▶ PROVIDED PASSAGE:
==============================

22 February 2013

Cottage Capers... or, a post-blizzard update

The capriciousness of New England weather is notorious. In fact, Mark Twain is said to be responsible for the infamous quote: "If you don't like the weather in New England, just wait a minute." 

Which is why I am genuinely impressed that for the past two weekends, the weather casters have had it exactly right, from the timing of the snowfalls to the amounts.  A remarakble feat for anyone who tries to predict any kind of weather in this part of the world with even a slim sense of accuracy.
When "Nemo" arrived it began with a light snowfall at 7am Friday (as predicted) and didn't depart until four o'clock Saturday afternoon (as predicted). There was a parking ban, a driving ban, nearly 200,000 people were without power, and our area of New England came to a complete halt for nearly four days.  Also as predicted. 

Fearful of losing power, I made a huge vat of Tomato soup as soon as I awoke on Friday, followed by a less practical but equally comforting batch of walnut brownies.  I then spent an hour or so bringing logs and kindling into the house, preparing the grate with paper knots and bracken and then piling enough logs on the hearth and in the back hallway to keep a good fire going in case the worst happened and there was no heat.

==============================

▶ RAW DATA:
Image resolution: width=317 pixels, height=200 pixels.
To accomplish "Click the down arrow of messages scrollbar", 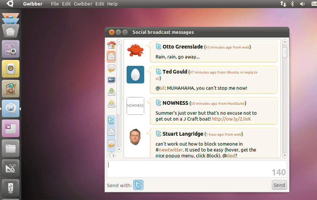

==============================

▶ WORK TO COMPLETE:
a) In the blizzard post, at what time on Friday did the "Nemo" snowfall begin?
b) Carry on the blizzard post from its final sentence, keeping its first-person voice.
The material has no connection to the blizzard post.

▶ TASK ANSWERS:
a) It began as a light snowfall at 7am on Friday.

b)
By mid-afternoon Friday, the snowfall had picked up, falling an inch per hour. (As predicted.) By nightfall, the branches of my hemlock were touching earth, crowned with huge globs of wet snow, and my rose arbor was nearly face down on the front walkway. Throwing a long raincoat over my nightdress and donning my wellies I spent three quarters of an hour in face-stinging snow waving the business end of a shovel at the hemlock branches, the cherry tree, and the rose hedge, trying to release them back into their natural shapes before they snapped in two.  Then it was back inside for a ball of jute and kitchen shears so I could haul the rose arbor back on its legs and lash it to the old iron gate near the front flower bed.  By the time I came indoors I must have had at least 10 pounds of sleet inside my clothes.  Very bracing at nine o'clock at night. 

The wind howled throughout the evening but other than a few flickers now and then the cottage never lost power and I fell asleep to the sound of what they'd promised could be one of the top five snow storms we'd ever experienced.
Early Saturday morning the snow continued to fall, with blustering eddies swirling drifts up to four feet high. I tried to venture out the back door to see how the trees had fared but it was sealed shut by nearly two feet of snow and try as I may I could not push it openOpening the front door, I was greeted by a slightly smaller pile of snow as it tumbled onto my slippers. Absolutely everything was blanketed in white. In fact, any evidence of my having been outside the night before, to-ing and fro-ing and trying to save tree branches and arbors, was covered now by at least another foot of snow. 

As the sun moved higher in the sky, more people ventured outdoors, but it wasn't until late morning that the sound of shovels and snowblowers filled the air, in counterpoint with the voices of children pushing their rubber tires and sleds along the road.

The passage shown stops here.